Maison du 15e siècle
Au cœur de Beaulieu-lès-Loches, cette maison à colombages du XVe siècle déploie un étage en encorbellement d'une élégance rare, témoin intact de l'architecture civile médiévale en Val de Loire.
History
Nichée dans les ruelles de Beaulieu-lès-Loches, à deux pas de l'abbaye bénédictine fondée par Foulques Nerra, cette maison du XVe siècle constitue l'un des exemples les mieux conservés de l'architecture civile médiévale en Indre-et-Loire. Si son rez-de-chaussée a subi les transformations inévitables des siècles commerçants, l'étage à colombages, lui, a traversé le temps avec une intégrité remarquable, offrant aux passants une leçon d'architecture vernaculaire en plein air.
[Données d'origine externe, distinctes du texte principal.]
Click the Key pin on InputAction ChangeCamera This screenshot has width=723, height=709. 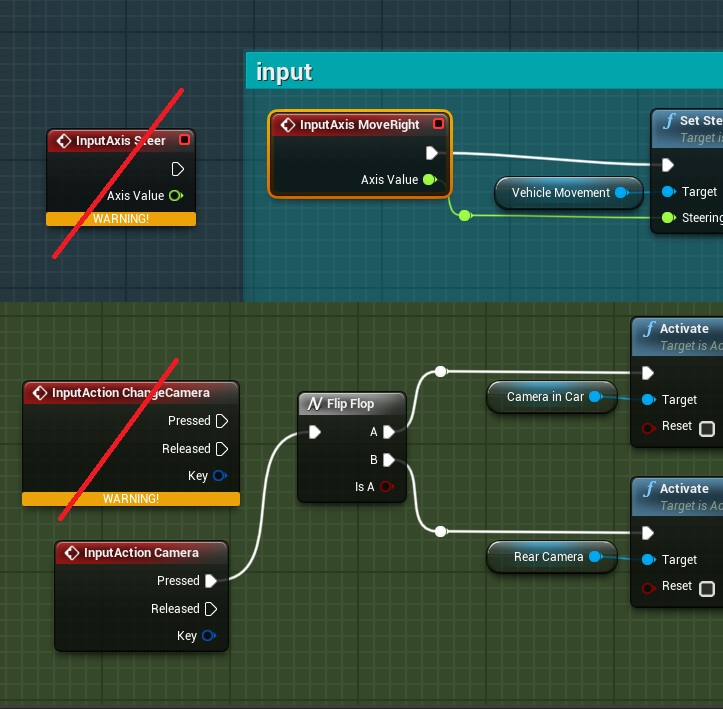(220, 476)
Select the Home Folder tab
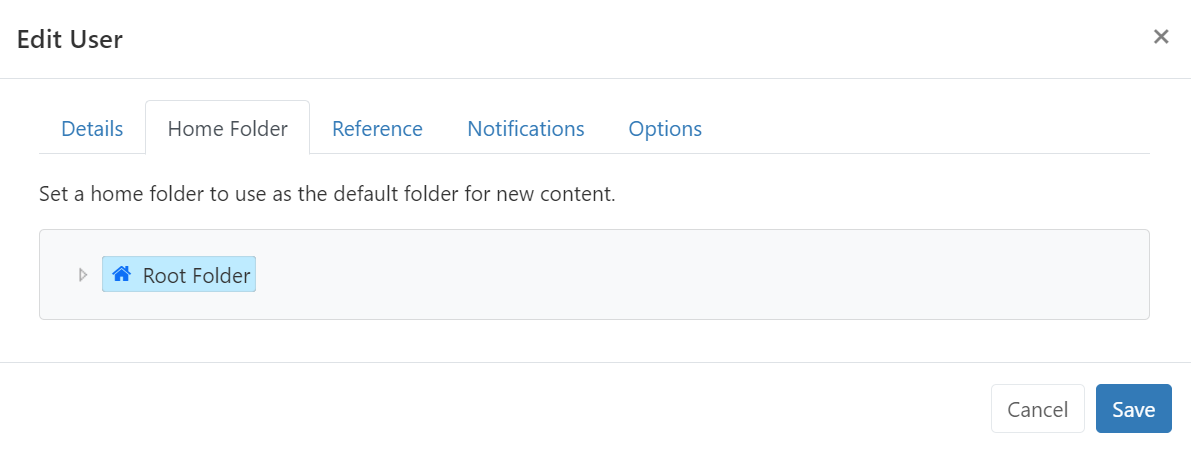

Ce qui rend cette demeure véritablement singulière, c'est son étage en bois et hourdis construit en encorbellement : la structure supérieure déborde sur la rue, portée par une charpente savamment assemblée, selon une technique répandue dans les villes médiévales pour gagner de la surface habitable sans empiéter davantage sur le sol — une réponse ingénieuse aux contraintes foncières de l'époque. Le comble, percé d'une lucarne en charpente, confère à l'ensemble une silhouette caractéristique des maisons bourgeoises du Val de Loire tardif-médiéval. L'expérience de visite commence dès l'extérieur : en levant les yeux vers la façade, on décèle les assemblages de bois, les remplissages de torchis, la rythmique des poteaux et des décharges qui constituent l'ossature de l'édifice. La rue elle-même invite à la contemplation, surtout en lumière rasante de fin de journée, lorsque les reliefs de la charpente se détachent avec une netteté presque sculpturale. Beaulieu-lès-Loches, ancienne ville abbatiale adossée à Loches, conserve un centre historique d'une cohérence rare en Touraine. Cette maison s'y inscrit comme un fragment authentique d'un tissu urbain médiéval que peu de bourgs de cette taille ont su préserver. Elle dialogue naturellement avec les ruines de l'abbaye toute proche et avec les architectures de tuffeau environnantes, formant un ensemble patrimonial d'une richesse insoupçonnée. Pour l'amateur d'architecture et l'historien comme pour le simple promeneur, cette maison à pans de bois est un rappel puissant que le patrimoine médiéval ne se loge pas seulement dans les châteaux et les cathédrales, mais aussi dans ces bâtiments discrets qui ont abrité des générations de marchands, d'artisans et de bourgeois, et dont la survie tient souvent à un heureux concours de circonstances.
Architecture
La maison présente une organisation verticale typique de l'architecture civile médiévale : un rez-de-chaussée en maçonnerie, à l'origine probablement ouvert par de larges baies sur la rue pour servir d'espace commercial, et un étage construit selon la technique du pan de bois avec hourdis. L'élément le plus remarquable est sans conteste l'encorbellement : l'étage déborde sur la voie publique, reposant sur une sablière basse portée par les poteaux corniers et les jambes de force de la façade inférieure. Cette technique, dite du « faux aplomb » ou encorbellement sur rue, était courante dans les villes médiévales françaises entre le XIVe et le XVIe siècle pour optimiser la surface des étages sans augmenter l'emprise au sol. La structure en bois de l'étage se compose d'une ossature de poteaux verticaux, d'écharpes diagonales et de traverses horizontales, dont les intervalles sont comblés par un hourdis — mélange de torchis, de plâtre ou de brique selon les disponibilités locales. En Touraine, où le tuffeau abonde, il n'est pas rare que ces remplissages aient intégré des fragments de ce calcaire tendre. La toiture, à forte pente caractéristique des constructions médiévales, est éclairée par une lucarne en charpente dont le galbe témoigne du soin apporté aux détails même dans les bâtiments d'habitat courant. Les proportions de l'édifice, d'échelle résolument urbaine et modeste, le distinguent des grandes demeures nobles de la région tout en illustrant parfaitement le niveau de savoir-faire atteint par les charpentiers et maçons locaux au tournant des XVe et XVIe siècles. La maison s'apparente stylistiquement aux exemples conservés à Loches, Chinon ou Montrichard, formant avec eux un corpus cohérent de l'architecture civile en bois du Val de Loire médiéval.